To screen for candidate genes for sNSC, we performed Sanger sequencing on DNA from 93 sNSC patients from a population-based, case-control study conducted in Iowa and New York states. FGFR1-3 mutational hotspots known to be associated with sNSC, and the entire TWIST1, RAB23, BMP2 coding regions were screened because of their known roles in human nonsyndromic or syndromic sagittal craniosynostosis, expression patterns, and/or animal model studies.
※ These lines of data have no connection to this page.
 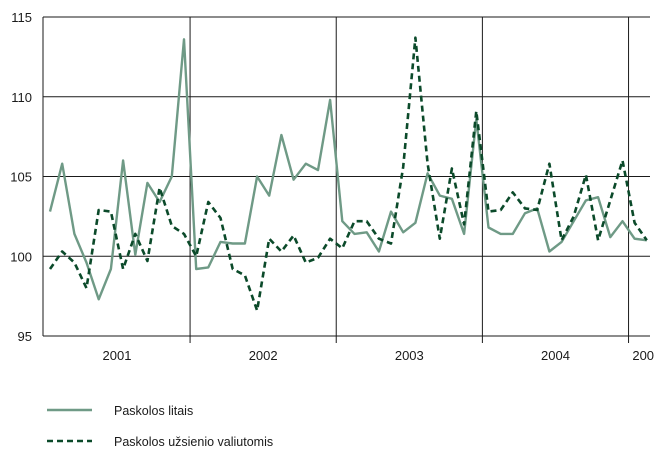 I want to click on y-tick-label: 100, so click(x=21, y=256).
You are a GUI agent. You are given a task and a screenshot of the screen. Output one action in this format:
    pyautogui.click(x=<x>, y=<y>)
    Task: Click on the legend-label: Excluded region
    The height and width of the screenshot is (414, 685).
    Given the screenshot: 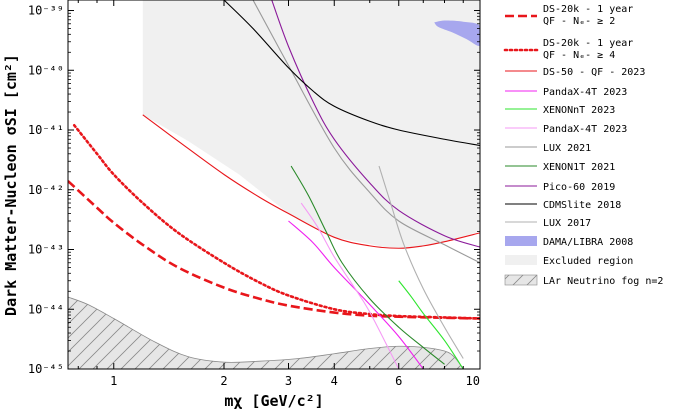 What is the action you would take?
    pyautogui.click(x=588, y=262)
    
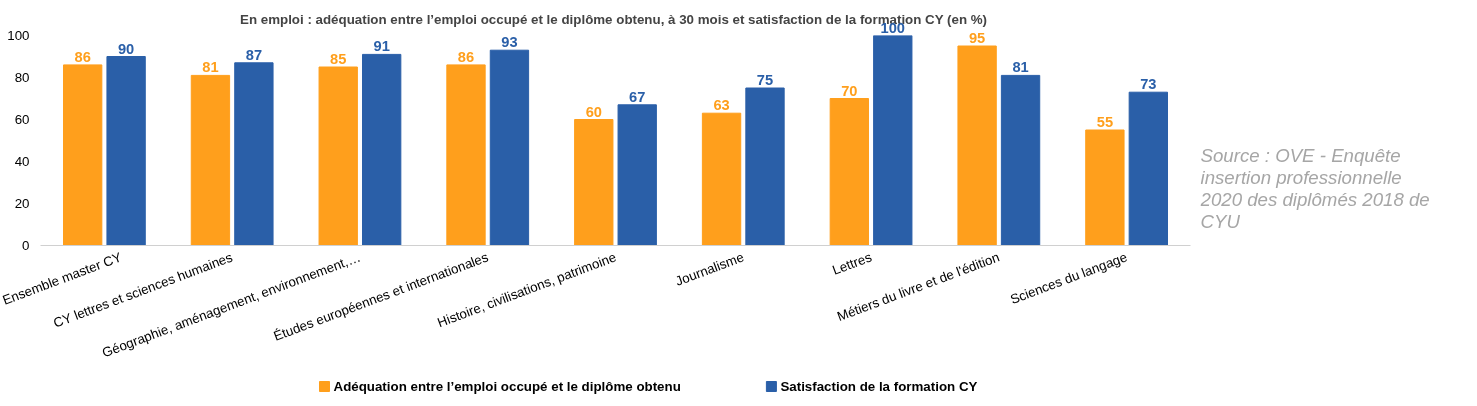  Describe the element at coordinates (1105, 122) in the screenshot. I see `data-label: 55` at that location.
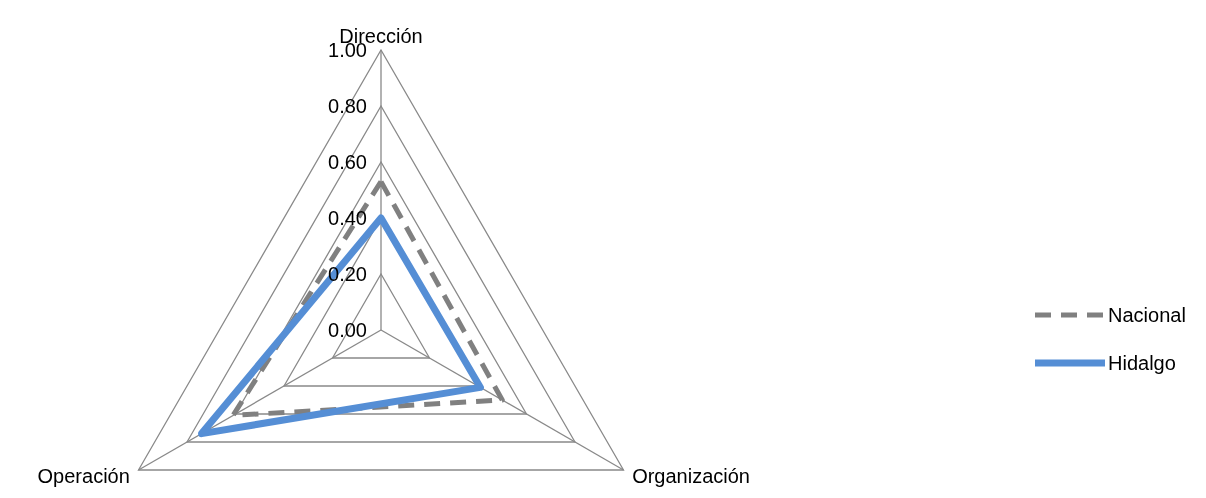 Image resolution: width=1206 pixels, height=498 pixels. Describe the element at coordinates (348, 218) in the screenshot. I see `y-tick-label: 0.40` at that location.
We identified two rare variants in our cohort. An insertion c.730_731insG in FGFR1, which led to a premature stop codon, was predicted to abolish the entire IgIII domain, including the ligand binding region. A c.439C>G variant was observed in TWIST1 at its highly conserved loop domain in another patient. The patient’s mother harbored the same variant and was reported to have jaw abnormalities. These two variants were not detected in 116 alleles from unaffected controls or seen in the several databases; however, TWIST1 variant was found in a low frequency of .000831 percent in ExAC database.
The low mutation detection rate indicates that these genes only account for a very small proportion of sNSC patients. Our results add to the perception that sNSC is a complex developmental defect with considerable genetic heterogeneity.